### Exercise
Could you write out, word for word, the part of the records that opens with the line containing "At what coordinates" and closes with the line containing "Looking at the", including both of those lines but leaving out the pictures?

### Records provided

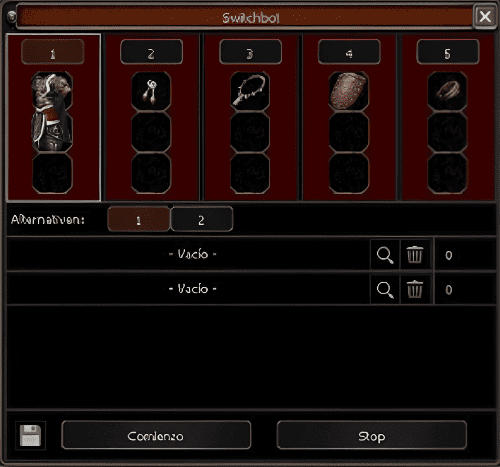Click the armor item in slot 1
Image resolution: width=500 pixels, height=467 pixels.
[x=52, y=112]
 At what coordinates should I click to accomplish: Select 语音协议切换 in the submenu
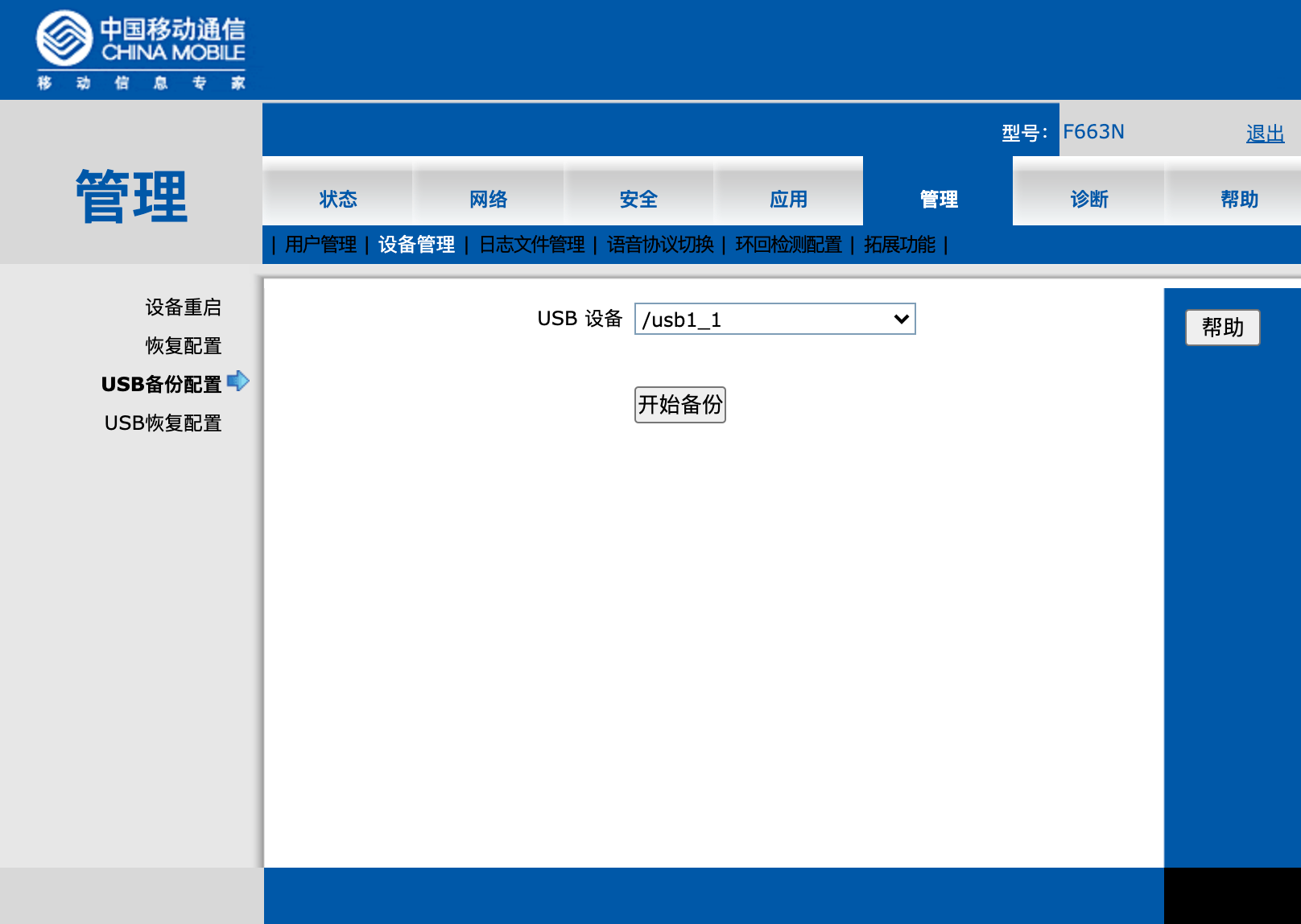click(x=659, y=245)
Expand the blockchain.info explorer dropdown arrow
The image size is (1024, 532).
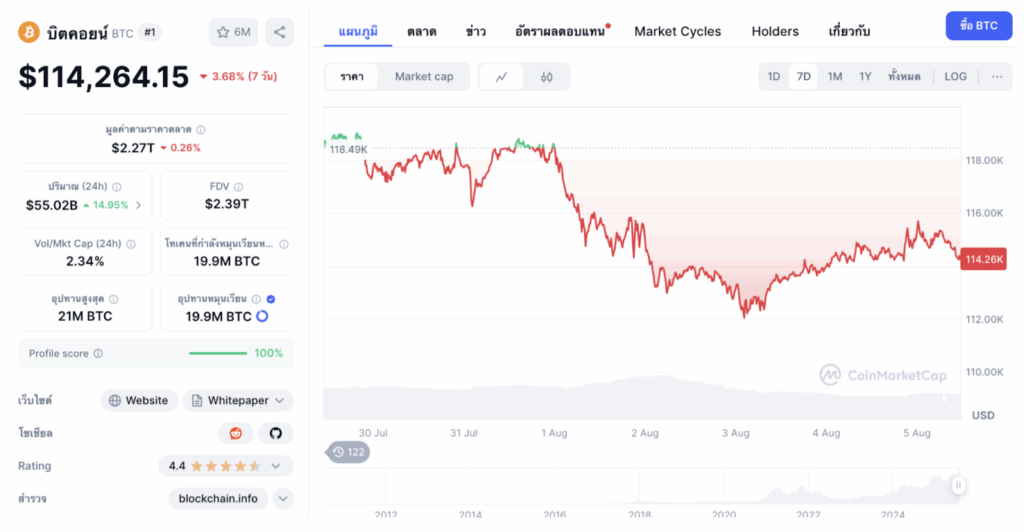pyautogui.click(x=283, y=498)
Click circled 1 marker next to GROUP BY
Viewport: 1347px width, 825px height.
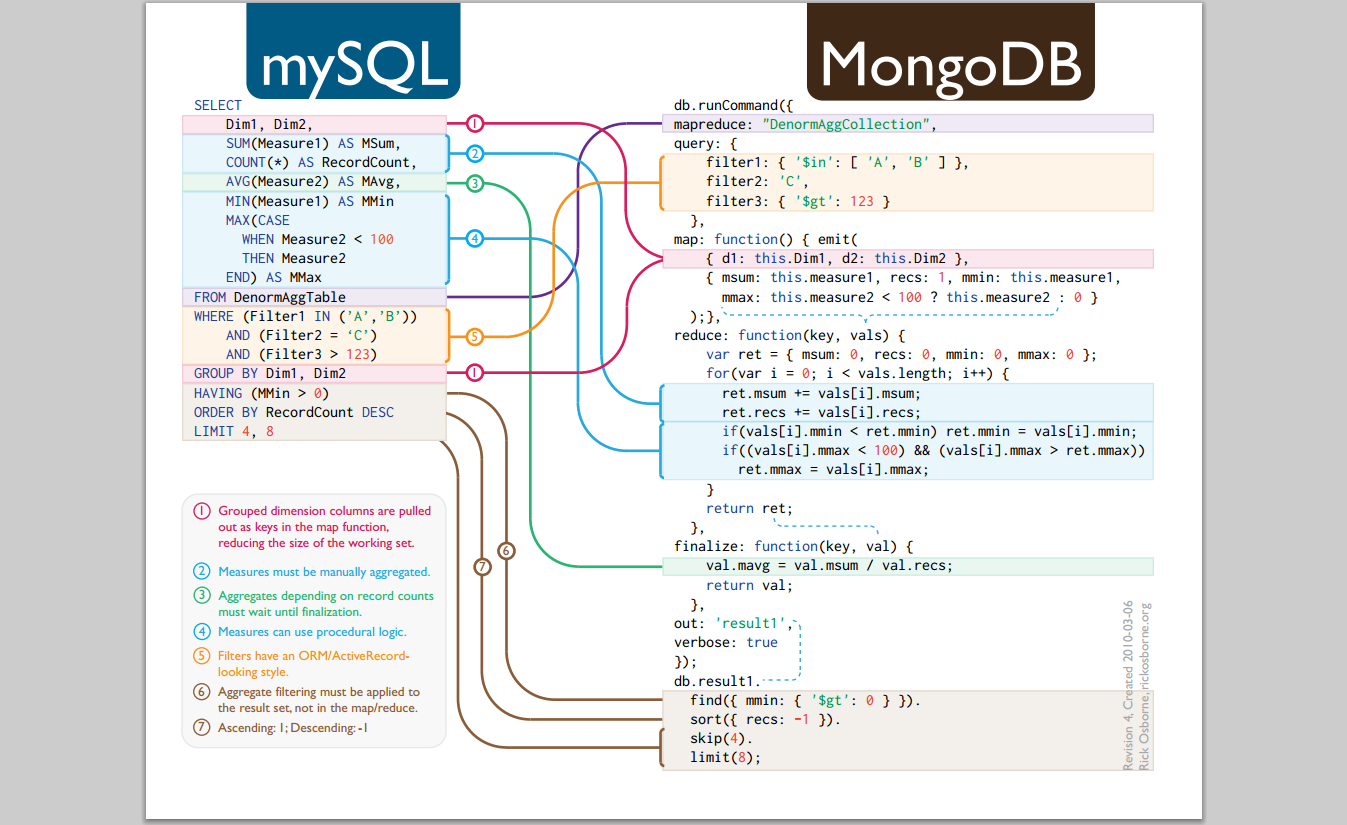point(475,373)
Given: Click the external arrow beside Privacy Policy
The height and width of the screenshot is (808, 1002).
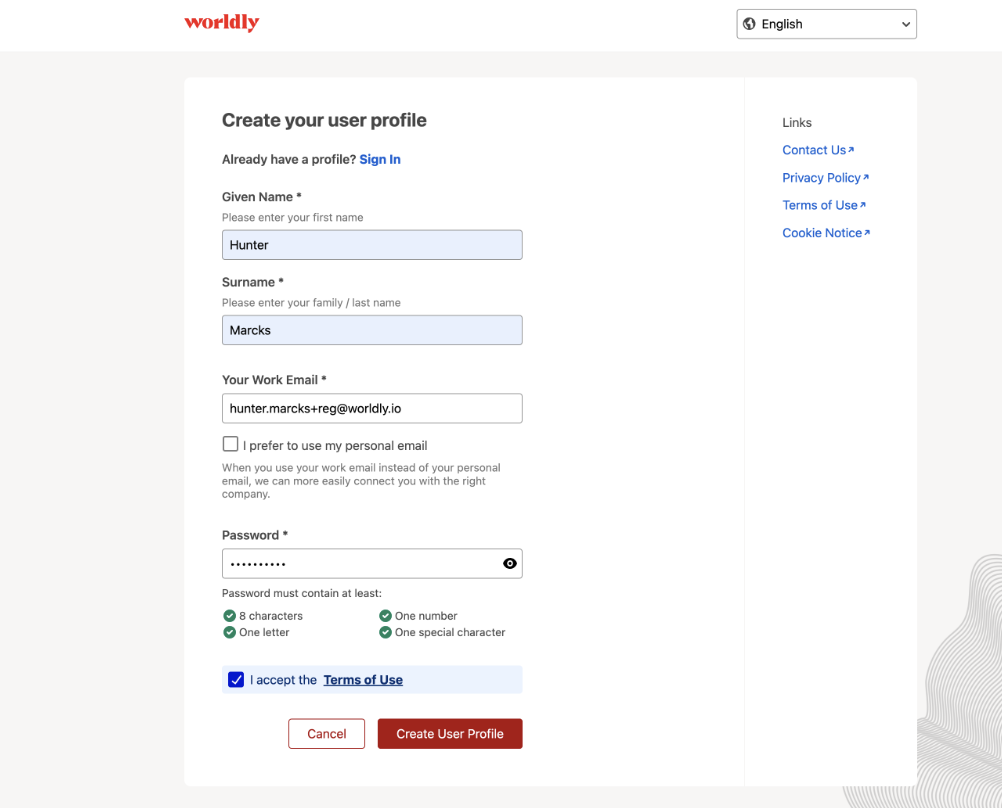Looking at the screenshot, I should [866, 177].
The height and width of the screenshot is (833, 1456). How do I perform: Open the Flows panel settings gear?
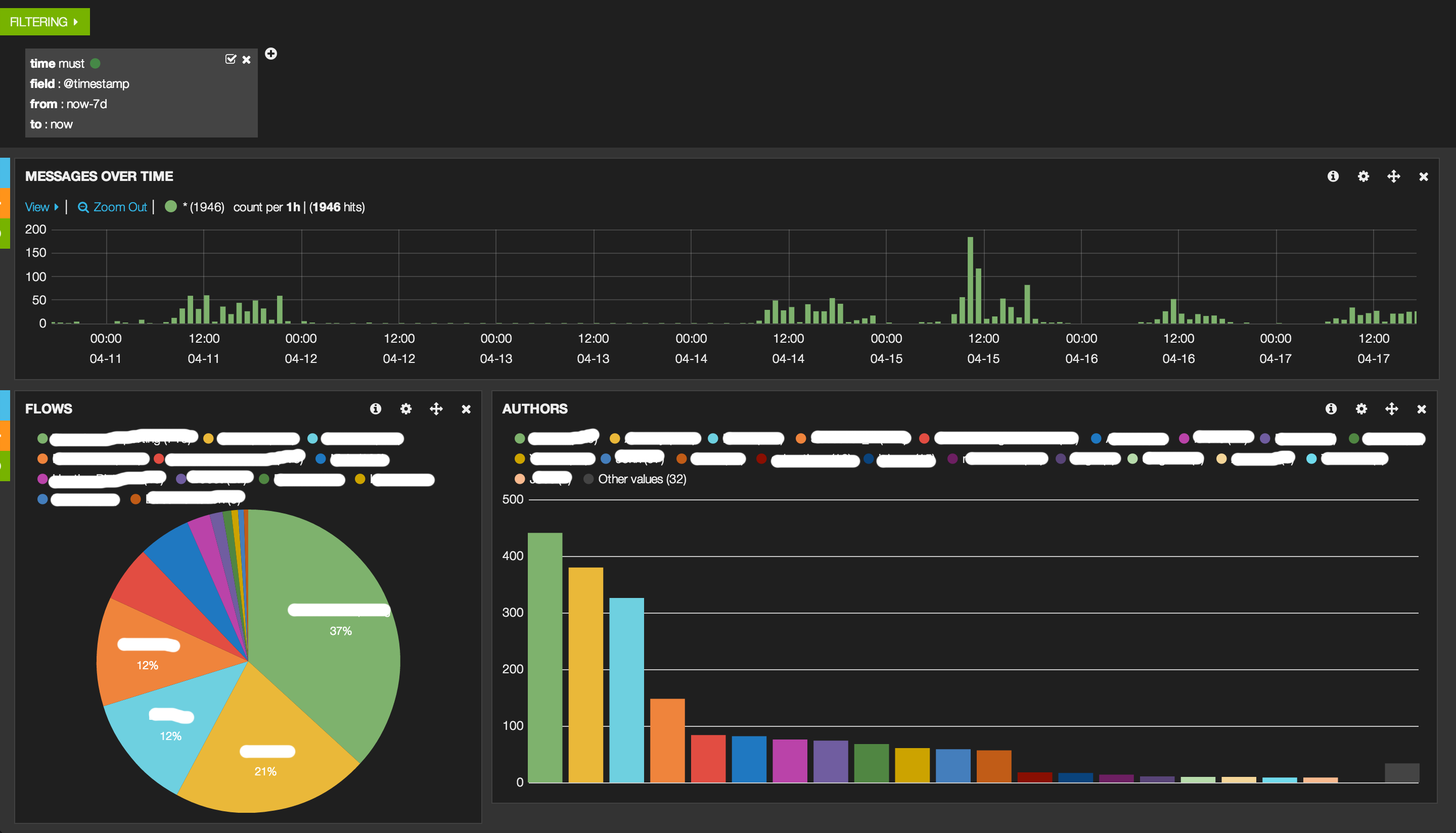[405, 408]
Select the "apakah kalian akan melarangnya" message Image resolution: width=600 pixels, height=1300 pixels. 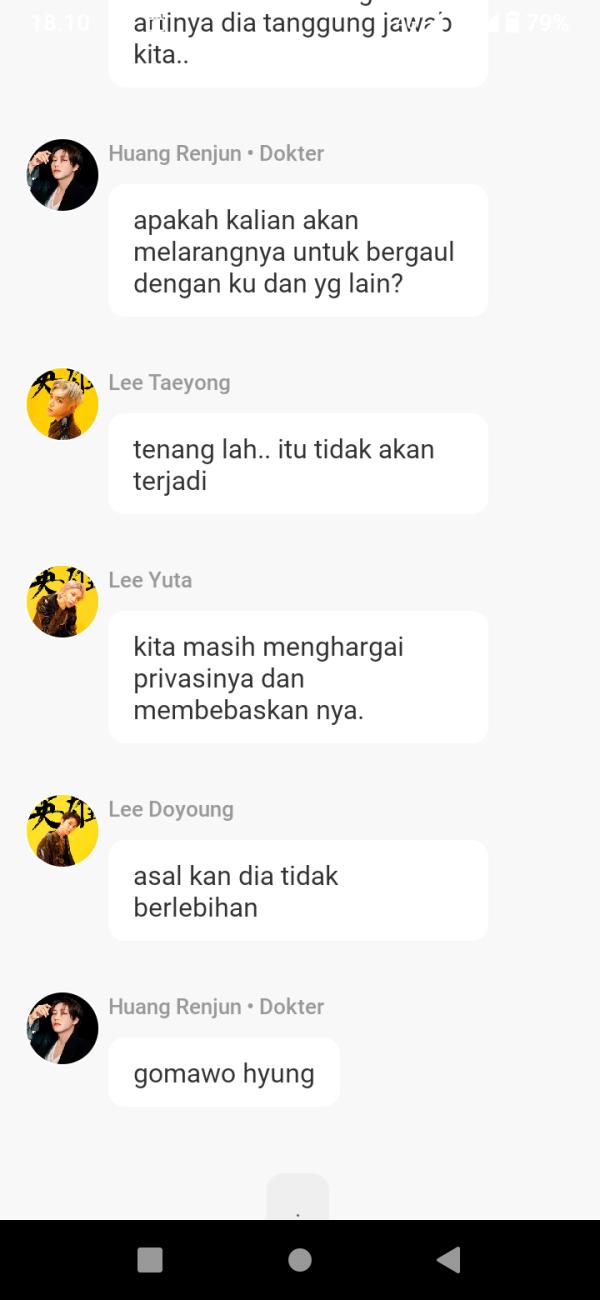click(298, 251)
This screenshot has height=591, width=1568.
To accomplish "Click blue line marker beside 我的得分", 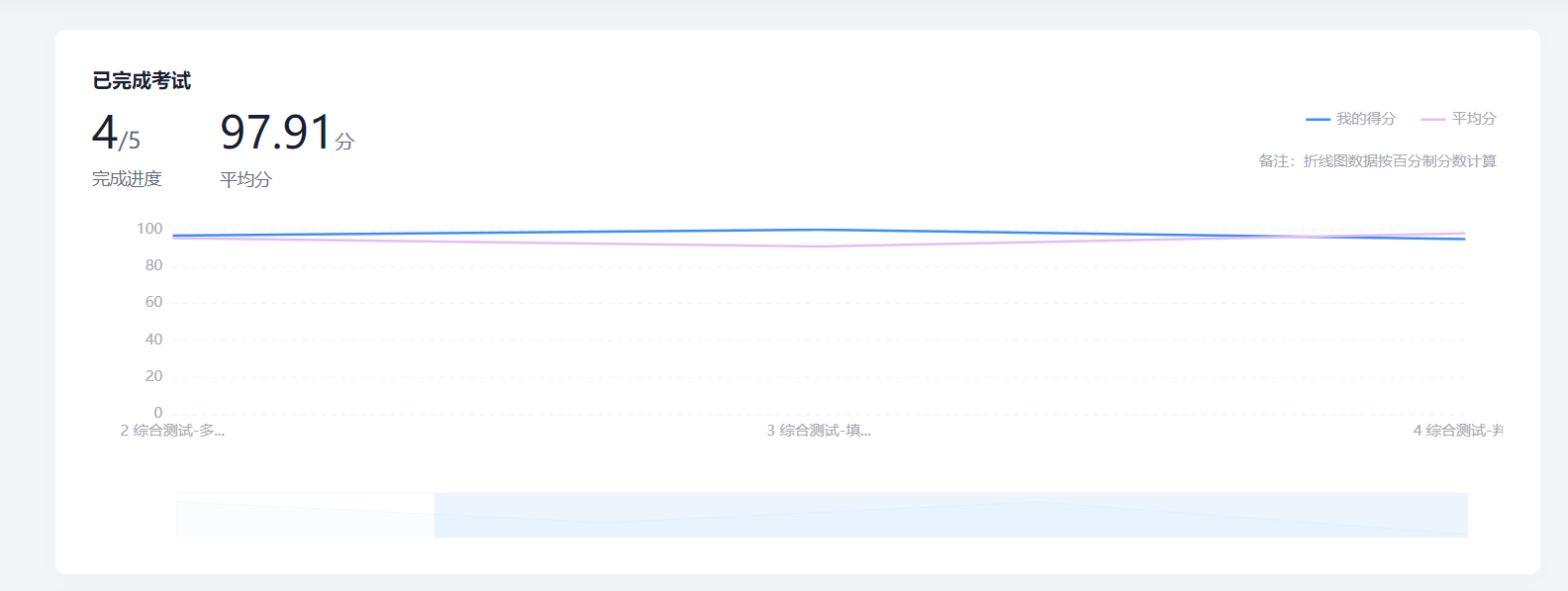I will 1318,119.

### Answer for the task
 At what coordinates should I click to accomplish: Select 语音协议切换 in the submenu
click(x=659, y=245)
Expand the blockchain.info explorer dropdown arrow
The image size is (1024, 532).
pyautogui.click(x=283, y=498)
Click circled 1 marker next to GROUP BY
Viewport: 1347px width, 825px height.
point(475,373)
Given: Click the external arrow beside Privacy Policy
The height and width of the screenshot is (808, 1002).
Looking at the screenshot, I should [866, 177].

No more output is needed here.